Effects of 5-fluorouracil on dihydrofolate reductase and dihydrofolate reductase mRNA from methotrexate-resistant KB cells

• Published in: The Journal of biological chemistry Vol. 260; no. 5; pp. 3006 - 3014
• Main Authors: Dolnick, B J, Pink, J J
• Format: Journal Article
• Language: English
• Published: Bethesda, MD Elsevier Inc 10.03.1985; American Society for Biochemistry and Molecular Biology
• Subjects: Animals; Biological and medical sciences; Cell physiology; Drug Resistance; Fluorometry; Fluorouracil - pharmacology; Fundamental and applied biological sciences.
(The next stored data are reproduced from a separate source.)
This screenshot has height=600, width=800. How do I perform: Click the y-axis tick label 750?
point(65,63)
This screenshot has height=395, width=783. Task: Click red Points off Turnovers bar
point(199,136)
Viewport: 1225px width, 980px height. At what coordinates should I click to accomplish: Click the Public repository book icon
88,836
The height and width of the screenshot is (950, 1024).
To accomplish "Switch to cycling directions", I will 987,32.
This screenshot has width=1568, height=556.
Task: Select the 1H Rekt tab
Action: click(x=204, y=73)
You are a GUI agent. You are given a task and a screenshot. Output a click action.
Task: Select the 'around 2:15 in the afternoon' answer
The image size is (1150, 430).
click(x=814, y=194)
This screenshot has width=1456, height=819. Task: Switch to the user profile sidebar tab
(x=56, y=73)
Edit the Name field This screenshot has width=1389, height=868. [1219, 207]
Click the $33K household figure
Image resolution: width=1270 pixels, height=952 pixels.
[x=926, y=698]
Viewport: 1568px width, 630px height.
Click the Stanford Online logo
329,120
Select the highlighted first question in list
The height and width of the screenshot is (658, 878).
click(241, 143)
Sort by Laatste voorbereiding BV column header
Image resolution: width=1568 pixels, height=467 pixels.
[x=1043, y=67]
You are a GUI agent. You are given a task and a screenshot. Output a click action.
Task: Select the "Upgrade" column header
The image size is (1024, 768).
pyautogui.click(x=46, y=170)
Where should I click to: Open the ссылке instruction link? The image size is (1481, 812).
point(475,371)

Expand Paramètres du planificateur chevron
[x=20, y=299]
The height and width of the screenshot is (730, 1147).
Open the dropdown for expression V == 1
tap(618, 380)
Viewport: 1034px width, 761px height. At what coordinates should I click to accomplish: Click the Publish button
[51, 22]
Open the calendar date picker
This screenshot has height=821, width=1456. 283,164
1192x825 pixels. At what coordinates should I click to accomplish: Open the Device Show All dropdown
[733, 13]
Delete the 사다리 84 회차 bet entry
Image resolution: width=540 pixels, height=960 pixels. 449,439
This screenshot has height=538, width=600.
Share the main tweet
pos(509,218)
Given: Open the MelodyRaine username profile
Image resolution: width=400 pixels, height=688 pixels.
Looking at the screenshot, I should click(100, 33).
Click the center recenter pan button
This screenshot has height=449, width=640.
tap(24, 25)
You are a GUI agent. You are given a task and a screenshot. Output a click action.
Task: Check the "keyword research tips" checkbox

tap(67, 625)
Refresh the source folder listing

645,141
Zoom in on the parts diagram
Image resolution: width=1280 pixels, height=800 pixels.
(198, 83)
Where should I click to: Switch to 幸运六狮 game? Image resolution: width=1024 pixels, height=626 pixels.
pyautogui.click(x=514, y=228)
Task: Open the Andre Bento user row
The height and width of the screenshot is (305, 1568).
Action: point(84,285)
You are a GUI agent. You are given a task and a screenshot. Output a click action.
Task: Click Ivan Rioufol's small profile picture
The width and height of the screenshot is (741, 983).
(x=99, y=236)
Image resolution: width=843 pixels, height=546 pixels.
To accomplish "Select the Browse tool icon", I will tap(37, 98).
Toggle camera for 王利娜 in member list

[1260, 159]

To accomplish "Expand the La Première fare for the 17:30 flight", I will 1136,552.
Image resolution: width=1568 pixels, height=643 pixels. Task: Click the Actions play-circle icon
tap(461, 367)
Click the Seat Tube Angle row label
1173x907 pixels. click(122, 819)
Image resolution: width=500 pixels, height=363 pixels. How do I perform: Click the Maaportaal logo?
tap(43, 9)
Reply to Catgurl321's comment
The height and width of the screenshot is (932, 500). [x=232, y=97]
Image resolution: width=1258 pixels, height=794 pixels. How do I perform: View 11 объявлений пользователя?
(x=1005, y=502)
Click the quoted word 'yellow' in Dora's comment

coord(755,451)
Psychology; Gene Amplification; KB Cells - enzymology; Methotrexate - pharmacology; Miscellaneous; Molecular and cellular biology; RNA, Messenger - metabolism; Tetrahydrofolate Dehydrogenase - genetics; Tetrahydrofolate Dehydrogenase - metabolism; Cell culture; Translation; Enzyme; Oxidoreductase; Cell line KB; Animal origin; Tetrahydrofolate dehydrogenase; Cytotoxicity; Error; Antifolate; Resistance; Antagonism; Messenger RNA; Mechanism of action
• ISSN: 0021-9258; 1083-351X
• DOI: 10.1016/S0021-9258(18)89465-0

Growth of methotrexate-resistant dihydrofolate reductase gene-amplified KB cells in the presence of 5-fluorouracil results in an increase in dihydrofolate reductase mRNA. This increase can be solely attributed to a species of RNA of approximately 3.5 kilobase pairs in size. Although dihydrofolate reductase enzyme activity increases per cell with increasing 5-fluorouracil, there is a decrease of enzyme activity per mg of protein (Dolnick, B. J., and Pink, J. J. (1983) J. Biol. Chem. 258, 13299-13306). The rate of in vivo enzyme synthesis, as assayed by immunoprecipitation and supported by gel electrophoresis, does not decrease and may in fact increase with increasing 5-fluorouracil. Translation of purified dihydrofolate reductase mRNA in vitro shows that the rate of translation is unaffected by 5-fluorouracil incorporation into mRNA. The inhibition of dihydrofolate reductase by a monospecific polyclonal antiserum is reduced with extracts from 5-fluorouracil-treated cells. Inhibition of dihydrofolate reductase by methotrexate is significantly reduced in extracts from 5-fluorouracil-treated cells compared to control extracts. Tight binding of [3H]methotrexate is also different in extracts from 5-fluorouracil-treated cells. This data supports the hypothesis of translational miscoding during protein synthesis as a major mechanism of 5-fluorouracil-mediated cytotoxicity and suggests a new mechanism of 5-fluorouracil-methotrexate antagonism.